May Pope John Paul II reside and celebrate with the Holiest of Fathers. He has been a strong leader of a large Christian denomination, leading it with the love and caring that can be matched by none other.


----------



## BOZ (Apr 4, 2005)

mojo1701 said:
			
		

> Sad day. Sad day, indeed. Being a fellow Pole, it's terrible.




at first i thought you said "Being a fellow Pope"


----------



## Jdvn1 (Apr 4, 2005)

BOZ said:
			
		

> at first i thought you said "Being a fellow Pope"



Yeah, that's what I thought too.    Had to read it a couple times to make sure.


----------



## Darth K'Trava (Apr 5, 2005)

Me too. I usually read quickly and tend to screw stuff like that on the first read-through.


----------



## Nisarg (Apr 6, 2005)

_[Edited - No, no, no.  Take the political rant elsewhere.  The rules are clear and simple; either follow them or leave.

- Morrus]_


----------



## mojo1701 (Apr 6, 2005)

I was just about to comment on what Nisgard said, but I'm not gonna start. For one thing, I don't want this thread to be closed.

Also, Nisgard, no politics or religion.

That, and I disagree with a lot of what he's saying.

_Edit: Thanks a lot, Morrus! You're my kinda guy!_


----------



## BOZ (Apr 6, 2005)

good call mojo.


----------



## mojo1701 (Apr 6, 2005)

BOZ said:
			
		

> good call mojo.




Thanks. Common sense-oriented rants are one thing, but vilifying (almost vindictive, even) ravings are another.


----------



## Nisarg (Apr 6, 2005)

mojo1701 said:
			
		

> I was just about to comment on what Nisgard said, but I'm not gonna start. For one thing, I don't want this thread to be closed.
> 
> Also, Nisgard, no politics or religion.
> 
> ...




Um.. you do see the irony here, right? the POPE is automatically about both politics AND religion. You can't publically idolize him, and then hide behind the "no politics/religion" rule here at enworld to bash those who were less then thrilled with his pontificate.

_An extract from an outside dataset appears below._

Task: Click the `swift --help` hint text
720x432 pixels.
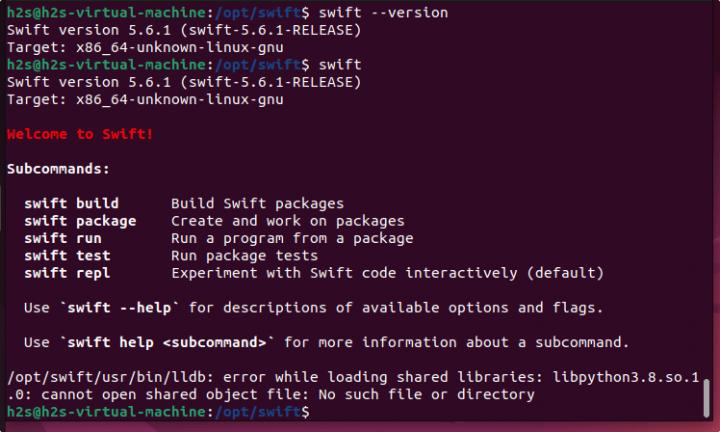Action: click(x=123, y=307)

Either this thread as a whole shouldn't exist on here, or those who have very real and honest issues with the pope should get to have a say without being censored. Its one thing to just spew profanities, but if this is a real eulogy thread, and not just a "blank cheque thread" for the catholic propagandists, then i should be allowed to point out some of the man's flaws.

Nisarg


----------



## Morrus (Apr 6, 2005)

Nisarg said:
			
		

> Um.. you do see the irony here, right? the POPE is automatically about both politics AND religion. You can't publically idolize him, and then hide behind the "no politics/religion" rule here at enworld to bash those who were less then thrilled with his pontificate.
> 
> Either this thread as a whole shouldn't exist on here, or those who have very real and honest issues with the pope should get to have a say without being censored. Its one thing to just spew profanities, but if this is a real eulogy thread, and not just a "blank cheque thread" for the catholic propagandists, then i should be allowed to point out some of the man's flaws.




Some small leeway was allowed in this thread, yes. You overstepped those bounds by a mile.  I've rarely seen a political or religious rant of that magnitude on EN World.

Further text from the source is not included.